The idea behind the Socrates Café is to engender open, honest, and rational discussion. In the Socratic tradition, the emphasis is on questioning, exploring, and learning. Debate, and pontification, are discouraged.
The tone is generally "philosophical," but we are not especially rigorous in our approach. Understanding the widest possible variety of perspectives to arrive at our own best approximation of the truth of any of the topics we explore is the point of our engagement.
The only requirement is curiosity. The only guidelines are courtesy, compassion, and patience. Okay fine, that's not entirely true. We also hold humor in high regard. Extra points are awarded for making us laugh.
Socrates cafe is based on a book by author Christopher Phillips (http://www.amazon.com/Socrates-Cafe-Fresh-Taste-Philosophy/dp/039332298X), then a freelance writer asked himself what he could do that would in some modest way further the deeds of those noble souls who had come before him, especially Socrates who emphasized conversations between ordinary folks.
There are no prerequisites, and no reading or other preparation is required. Bring a question that has been on your mind to discuss if you like. If no question occurs to you, come along anyway. There are always enough questions to keep us going.
You show up. You share a beer or coffee with smart friendly people. We make a list of questions to discuss, which can be just about anything. The best questions are ones you do not know the answer to. "What is good?" "Is there life after death?" "What does it mean to be a good friend?" are all good examples from past cafes.

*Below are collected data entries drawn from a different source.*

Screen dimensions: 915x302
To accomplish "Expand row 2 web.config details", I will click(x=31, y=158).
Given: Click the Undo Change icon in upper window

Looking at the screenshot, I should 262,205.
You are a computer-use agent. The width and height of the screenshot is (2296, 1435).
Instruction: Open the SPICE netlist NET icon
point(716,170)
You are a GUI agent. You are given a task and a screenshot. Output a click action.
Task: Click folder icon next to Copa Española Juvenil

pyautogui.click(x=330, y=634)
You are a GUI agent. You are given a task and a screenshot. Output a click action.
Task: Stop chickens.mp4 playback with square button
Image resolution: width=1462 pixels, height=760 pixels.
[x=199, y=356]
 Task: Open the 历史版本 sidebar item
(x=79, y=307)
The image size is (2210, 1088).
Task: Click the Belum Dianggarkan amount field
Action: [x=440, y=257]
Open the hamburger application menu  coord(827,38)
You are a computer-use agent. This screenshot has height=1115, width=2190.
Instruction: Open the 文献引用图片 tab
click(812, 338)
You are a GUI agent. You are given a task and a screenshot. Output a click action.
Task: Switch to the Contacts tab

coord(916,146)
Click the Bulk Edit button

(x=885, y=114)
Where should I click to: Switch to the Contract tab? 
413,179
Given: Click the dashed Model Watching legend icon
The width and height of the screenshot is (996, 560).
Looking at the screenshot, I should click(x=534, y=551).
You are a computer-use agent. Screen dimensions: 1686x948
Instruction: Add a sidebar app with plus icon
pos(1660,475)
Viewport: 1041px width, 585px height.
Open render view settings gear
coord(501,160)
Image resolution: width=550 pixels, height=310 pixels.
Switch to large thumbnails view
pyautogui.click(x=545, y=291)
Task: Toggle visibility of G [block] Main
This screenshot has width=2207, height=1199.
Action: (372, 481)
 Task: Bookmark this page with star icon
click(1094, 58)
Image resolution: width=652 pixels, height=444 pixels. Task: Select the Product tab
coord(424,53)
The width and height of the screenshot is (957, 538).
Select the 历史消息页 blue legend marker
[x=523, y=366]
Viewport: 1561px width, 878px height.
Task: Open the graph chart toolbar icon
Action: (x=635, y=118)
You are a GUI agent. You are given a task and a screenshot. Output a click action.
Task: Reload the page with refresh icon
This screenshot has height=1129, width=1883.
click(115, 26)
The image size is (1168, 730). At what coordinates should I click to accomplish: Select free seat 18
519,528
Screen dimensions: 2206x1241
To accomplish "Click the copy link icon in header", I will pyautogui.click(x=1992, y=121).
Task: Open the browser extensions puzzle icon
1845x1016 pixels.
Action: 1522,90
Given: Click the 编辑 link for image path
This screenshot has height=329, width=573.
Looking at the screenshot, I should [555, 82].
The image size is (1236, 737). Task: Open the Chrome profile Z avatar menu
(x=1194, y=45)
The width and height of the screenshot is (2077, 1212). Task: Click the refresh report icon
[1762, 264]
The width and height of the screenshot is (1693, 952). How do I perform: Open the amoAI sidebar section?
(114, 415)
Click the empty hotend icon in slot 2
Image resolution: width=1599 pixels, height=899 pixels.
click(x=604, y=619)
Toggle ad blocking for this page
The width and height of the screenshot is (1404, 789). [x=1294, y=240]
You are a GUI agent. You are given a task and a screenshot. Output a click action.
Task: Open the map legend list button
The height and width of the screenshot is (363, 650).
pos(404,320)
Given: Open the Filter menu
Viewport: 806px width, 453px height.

If we have more than 10 people, we may break into smaller groups so there is enough oxygen in every conversation.
Our 5 Rules:
1. Open minds only. Consider the behavior of an open minded person. Be like that.
2. We ask you listen more than you speak - if you want to learn, you'll learn more by listening than speaking. Be curious.
3. No lectures, no matter how smart you are.
4. Really, no lectures. Come to convince yourself of something new, rather that convince others of what you already know.
5. Any of the facilitators/organizers have the right to run the conversation, or move the conversation on to a new question at any time they wish: often its because a rule is being broken or people are yawning themselves to death.